Forbes

Optimism Rules

Scottish money manager BAILLIE GIFFORD didn’t see the pandemic coming, but a positive attitude toward the overpriced momentum stocks in its $245 billion portfolio turned out to be perfect for life under lockdown.

- By Antoine Gara

Scottish firm Baillie Gifford’s $245 billion portfolio is perfect for life under lockdown.

WWhen analysts and portfolio managers pitch ideas at Edinburgh, Scotland, investment firm Baillie Gifford, there’s one rule everyone must follow. For the first 20 minutes, anyone speaking about the idea has to be positive, contributi­ng only to the bullish case for the stock. Say anything critical and you’re swiftly escorted from the room.

The optimism rule is designed to thwart what the partners believe is a natural tendency for smart people to be skeptical and shoot down ideas prematurel­y. But these days the rule takes on even more meaning as despair over the pandemic spreads. Like nearly everyone in the Western world, the firm’s 1,317 employees are no longer able to congregate at its headquarte­rs, where an imposing sign over the entrance reads ACTUAL INVESTORS THINK IN DECADES. NOT QUARTERS.

“One of the things we feel is absolutely incumbent on us at this moment is to encourage the companies we back to be

brave,” says James Anderson, 60, a co-manager of Baillie Gifford’s flagship strategies and a 37-year veteran of the 112-year-old investment firm. Baillie Gifford has gone so far as to mail letters to its portfolio companies, encouragin­g CEOs to forestall layoffs and cost cutting. It even offered new capital so they could maintain their growth plans.

It’s an unusual stance for a large asset manager to take in a business landscape fraught with risks. But among fund managers, Baillie Gifford, with its $245 billion under management, is an outlier. The firm pays little attention to traditiona­l valuation metrics such as earnings per share or price/earnings ratios. It’s singularly focused on three things—growth, competitiv­e advantage and staying power—and it doesn’t mind parking its investors’ money in stocks that would make value investors seasick. Here’s a sampling: Zoom, the now-ubiquitous video-chat company, which has a price/earnings ratio of 400; e-commerce upstart Shopify, at 50 times revenues; online furniture merchant Wayfair, which lost $1 billion in 2019, double that of the prior year. But these very stocks, plus a good number of the 30 to 50 others held in each of their 14 mutual fund portfolios, are exactly the companies benefiting from existing trends accelerati­ng during the crisis.

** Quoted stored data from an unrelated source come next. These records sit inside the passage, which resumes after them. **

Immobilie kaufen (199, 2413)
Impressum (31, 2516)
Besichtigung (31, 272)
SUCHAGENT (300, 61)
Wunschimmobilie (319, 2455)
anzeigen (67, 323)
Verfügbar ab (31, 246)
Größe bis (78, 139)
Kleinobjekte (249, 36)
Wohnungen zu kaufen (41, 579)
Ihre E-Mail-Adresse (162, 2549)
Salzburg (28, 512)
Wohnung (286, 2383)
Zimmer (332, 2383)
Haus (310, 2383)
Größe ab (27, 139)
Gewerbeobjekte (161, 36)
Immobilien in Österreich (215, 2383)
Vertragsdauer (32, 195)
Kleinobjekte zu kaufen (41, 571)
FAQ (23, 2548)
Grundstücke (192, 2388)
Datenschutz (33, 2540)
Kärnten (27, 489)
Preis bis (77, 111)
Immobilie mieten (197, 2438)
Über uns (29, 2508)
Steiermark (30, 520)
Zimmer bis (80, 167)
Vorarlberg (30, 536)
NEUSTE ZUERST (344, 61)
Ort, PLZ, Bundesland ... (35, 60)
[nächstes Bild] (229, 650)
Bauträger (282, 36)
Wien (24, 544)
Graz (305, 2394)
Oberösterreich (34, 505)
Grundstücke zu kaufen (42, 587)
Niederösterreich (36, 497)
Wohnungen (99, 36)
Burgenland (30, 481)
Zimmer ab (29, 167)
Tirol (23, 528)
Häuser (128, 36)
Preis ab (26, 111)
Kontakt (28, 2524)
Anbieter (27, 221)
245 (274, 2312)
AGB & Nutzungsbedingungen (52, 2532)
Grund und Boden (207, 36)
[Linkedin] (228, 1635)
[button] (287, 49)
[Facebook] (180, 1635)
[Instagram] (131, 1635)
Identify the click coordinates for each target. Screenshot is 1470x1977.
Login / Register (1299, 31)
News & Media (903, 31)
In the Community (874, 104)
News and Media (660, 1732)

Name a hot coronaviru­s stock, and Baillie Gifford discovered it and built a massive position before the virus spread. The firm has long-held multibilli­on-dollar positions in Alibaba, Amazon, Tencent, Microsoft and Netflix. Newer buys include Zoom, Covid-19 vaccine hopeful Moderna, digital health upstart Teladoc and online textbook seller Chegg. It’s a large shareholde­r in Wayfair, which first plunged as Covid-19 spread, then rose eightfold when sales skyrockete­d as quarantine­d customers made home improvemen­ts. Baillie Gifford is also a top holder of surging Covid stocks Grubhub and Peloton, the cycling platform many are using to burn off their “quarantine 15” weight gain.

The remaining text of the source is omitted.